Mutations in the TWIST1 gene are associated with Saethre–Chotzen syndrome, breast cancer, and Sézary syndrome.

=== Craniosynostosis ===
TWIST1 mutations are involved in a number of craniosynostosis presentations. It can present in nonsyndromic forms (isolated scaphocephaly, right unicoronal synostosis, and turricephaly), but also in syndromic forms such as:

- Acrocephalosyndactyly type 1 (Apert syndrome) (primary FGFR2)
- Beare-Stevenson cutis gyrata syndrome (primary FGFR2)
- Crouzon syndrome (primary FGFR2)
- Crouzon syndrome-acanthosis nigricans syndrome (primary FGFR3)
- Jackson-Weiss syndrome (primary FGFR1 or FGFR2)
- Muenke syndrome (primary FGFR3)
- Pfeiffer syndrome (primary FGFR1 or FGFR2)

=== As an oncogene ===
Twist plays an essential role in cancer metastasis. Over-expression of Twist or methylation of its promoter is common in metastatic carcinomas. Hence targeting Twist has a great promise as a cancer therapeutic. In cooperation with N-Myc, Twist-1 acts as an oncogene in several cancers including neuroblastoma.

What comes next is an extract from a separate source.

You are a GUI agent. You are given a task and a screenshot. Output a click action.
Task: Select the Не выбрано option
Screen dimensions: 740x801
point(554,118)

Twist is activated by a variety of signal transduction pathways, including Akt, signal transducer and activator of transcription 3 (STAT3), mitogen-activated protein kinase, Ras, and Wnt signaling. Activated Twist upregulates N-cadherin and downregulates E-cadherin, which are the hallmarks of EMT. Moreover, Twist plays an important role in some physiological processes involved in metastasis, like angiogenesis, invadopodia, extravasation, and chromosomal instability. Twist also protects cancer cells from apoptotic cell death. In addition, Twist is responsible for the maintenance of cancer stem cells and the development of chemotherapy resistance. Twist1 is extensively studied for its role in head- and neck cancers. Here and in epithelial ovarian cancer, Twist1 has been shown to be involved in evading apoptosis, making the tumour cells resistant against platinum-based chemotherapeutic drugs like cisplatin. Moreover, Twist1 has been shown to be expressed under conditions of hypoxia, corresponding to the observation that hypoxic cells respond less to chemotherapeutic drugs.

Another process in which Twist 1 is involved is tumour metastasis. The underlying mechanism is not completely understood, but it has been implicated in the upregulation of matrix metalloproteinases and inhibition of TIMP.

Recently, targeting Twist has gained interest as a target for cancer therapeutics. The inactivation of Twist by small interfering RNA or chemotherapeutic approach has been demonstrated in vitro. Moreover, several inhibitors which are antagonistic to the upstream or downstream molecules of Twist signaling pathways have also been identified.

== Interactions ==

Twist transcription factor has been shown to interact with EP300, TCF3 and PCAF.